As an App developer, this busiest season is the most important season of the year. There is no-way you want your app to fail or experience the stress of downtime. You need to be prepared. In order to help you out, we have reached out to our largest partners, Shappz and AppLab (DotCommerce) on how they deal with millions of webhooks.
Lightspeed Webhooks
When the data in your application need to be as up-to-date as possible you should use the webhook functionality within the API. A webhook is an event driven HTTP-callback with a JSON or XML payload. This payload is posted to a predefined endpoint set by the app builder., Lightspeed eCom webhooks wait a maximum of 5 seconds for an HTTP 200 answer before it closes the connection.
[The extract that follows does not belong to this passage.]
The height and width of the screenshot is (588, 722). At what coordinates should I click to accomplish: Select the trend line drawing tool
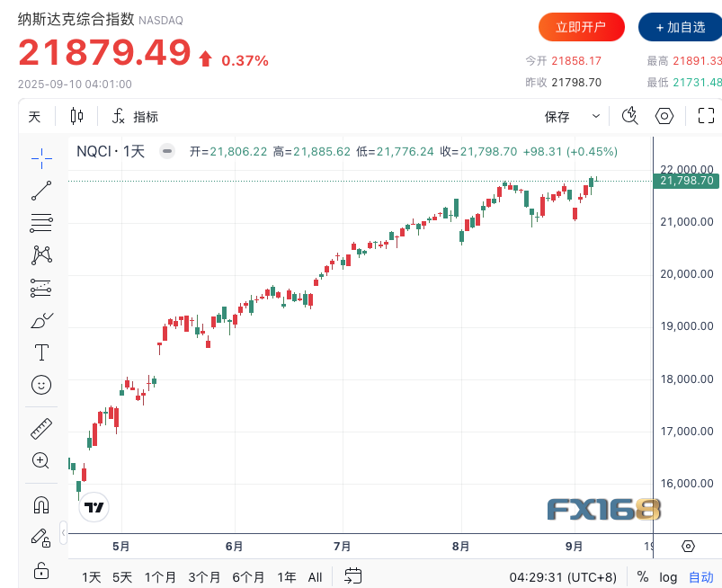(x=41, y=191)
Sounds like efficient way of pushing data over doesn’t? But as to many subjects, economies of scale apply here. Webhooks are interesting, but become even more interesting when you need to deal with millions of them.
If your application processes the webhooks on-the-fly and you let Lightspeed wait for the webhook to be processed, your server can easily be overloaded. And soon it will look like your server is being under DDoS.
In addition, letting Lightspeed wait for 5 seconds means that it takes 5 seconds before your app or another app will receive the next webhook. Not accepting (returning HTTP-200) within the given 5 seconds results in a penalty and requeues your webhook at the end of the list with a delay. The more penalties your application has the longer it has to wait in the queue. This could lead to a deactivation of the webhook or ban of your host.
So how should you deal with large amount of webhooks?
Both Shappz and AppLab gave us insights on how they deal with millions of webhooks. In order to receive and process those millions of webhooks, they use a so-called Job Farm with Job workers. A Job-Farm is a collection of individual tasks waiting to be picked up by a Job-worker. A Job-worker can be dedicated to a specific task (single-skilled) or can handle all the tasks (multi-skilled).
As soon as a webhook is posted to one of their servers, they accept the webhook and store them in a Job-Farm. Nothing more, nothing less. This significantly drops the response time from an average of 4 seconds to less than 0.1 seconds.
This Job-Farm is usually built upon an in-memory data structure store, such as Redis, Pheanstalk and SQS. A task is stored within a list and handled according to the FIFO (First-in, First-out) principle. This is important if you want to process your webhooks in the order you have received them.
Job-Workers are processes that continuously check if new jobs are added to the farm. As soon as a job is added, the worker starts processing the job. The job-workers’ processes are constantly monitored to prevent them from failing or stopping. As soon as a worker crashes or experiences hiccups, a new worker should automatically be started. This prevents your application workers from crashing and stopping to process your jobs and your queues from piling up.
What are the benefits of a Job-Farm and Job-workers?
A major advantage is that you have better control over your infrastructure. Accepting a webhooks consumes very little CPU and memory. As the jobs / tasks are processed one by one or per running worker, you can easily control the amount of CPU / Memory that is allocated to the workers.
Job-farms are ideally suited for scalability. If your apps becomes more popular or a merchant has done on import, you can increase the amount of workers to process the amount of pending tasks faster.
Last but not least, with having such a mechanism Lightspeed is less likely to deactivate or ban your non-performing webhook.